◆ Required task ◆
Quote the stretch of the court opinion from "California Court of" through "per., for Respondent." word for word.

◆ Source ◆
··········
California Court of Appeals, Second District, Third Division
Jul 21, 2011
No. B220951 (Cal. Ct. App. Jul. 21, 2011)

Opinion

NOT TO BE PUBLISHED

APPEAL from a judgment of the Superior Court of Los Angeles County No. BD467753, Elizabeth Feffer, Judge.

Stephanie J. Morgan, in pro. per., for Appellant.

Robert S. Metzger, in pro. per., for Respondent.


ALDRICH, J.

In this marriage dissolution proceeding, the trial court entered a judgment following a seven-day trial, dividing the community estate and liabilities between appellant Stephanie J. Morgan, formerly known as Stephanie J. Metzger (wife), and respondent Robert Metzger (husband). On appeal, wife contests the trial court’s determination that the couple’s delinquent tax liability is a community debt because that determination contradicts the “innocent spouse relief” she obtained from the Internal Revenue Service (IRS). Wife also contests the decision not to award retroactive spousal support, and the temporary support, and attorney fees orders entered before trial. We dismiss wife’s appeal insofar as wife seeks review of pendente lite orders that were separately appealable, and affirm the judgment.
··········
◆ Supplied information ◆
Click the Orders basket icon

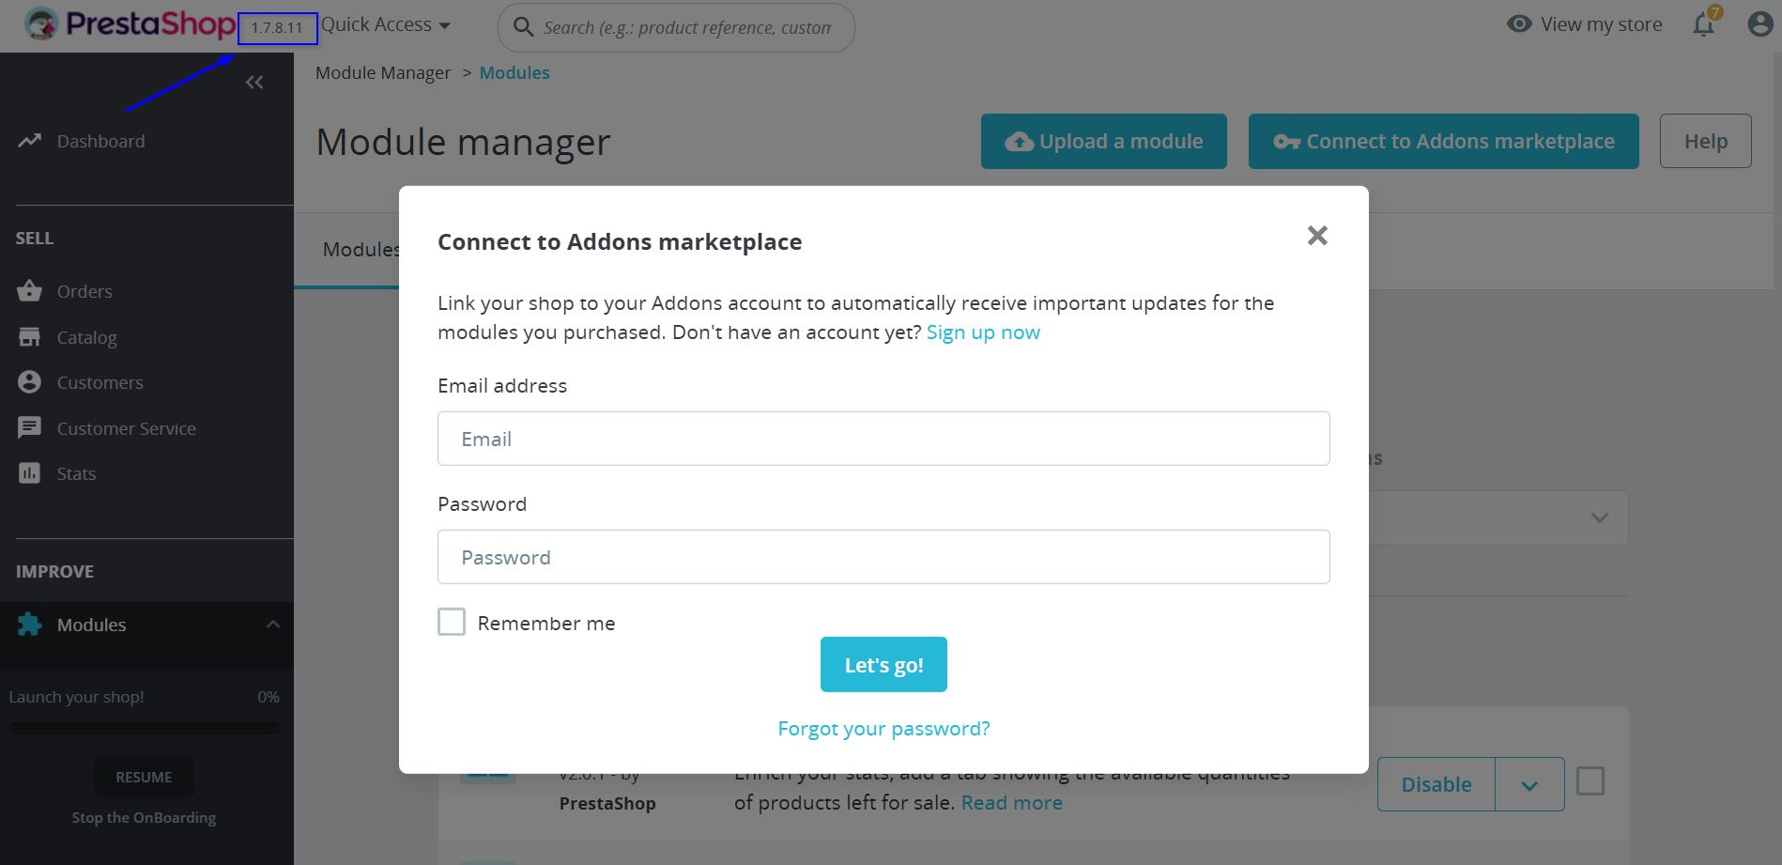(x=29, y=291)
··········
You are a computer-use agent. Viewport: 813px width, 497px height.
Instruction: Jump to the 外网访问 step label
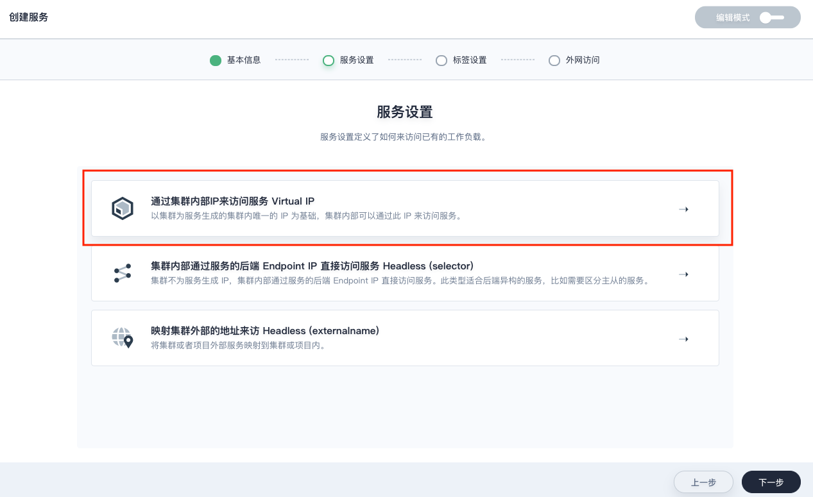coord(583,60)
··········
◆ Output ◆
California Court of Appeals, Second District, Third Division
Jul 21, 2011
No. B220951 (Cal. Ct. App. Jul. 21, 2011)

Opinion

NOT TO BE PUBLISHED

APPEAL from a judgment of the Superior Court of Los Angeles County No. BD467753, Elizabeth Feffer, Judge.

Stephanie J. Morgan, in pro. per., for Appellant.

Robert S. Metzger, in pro. per., for Respondent.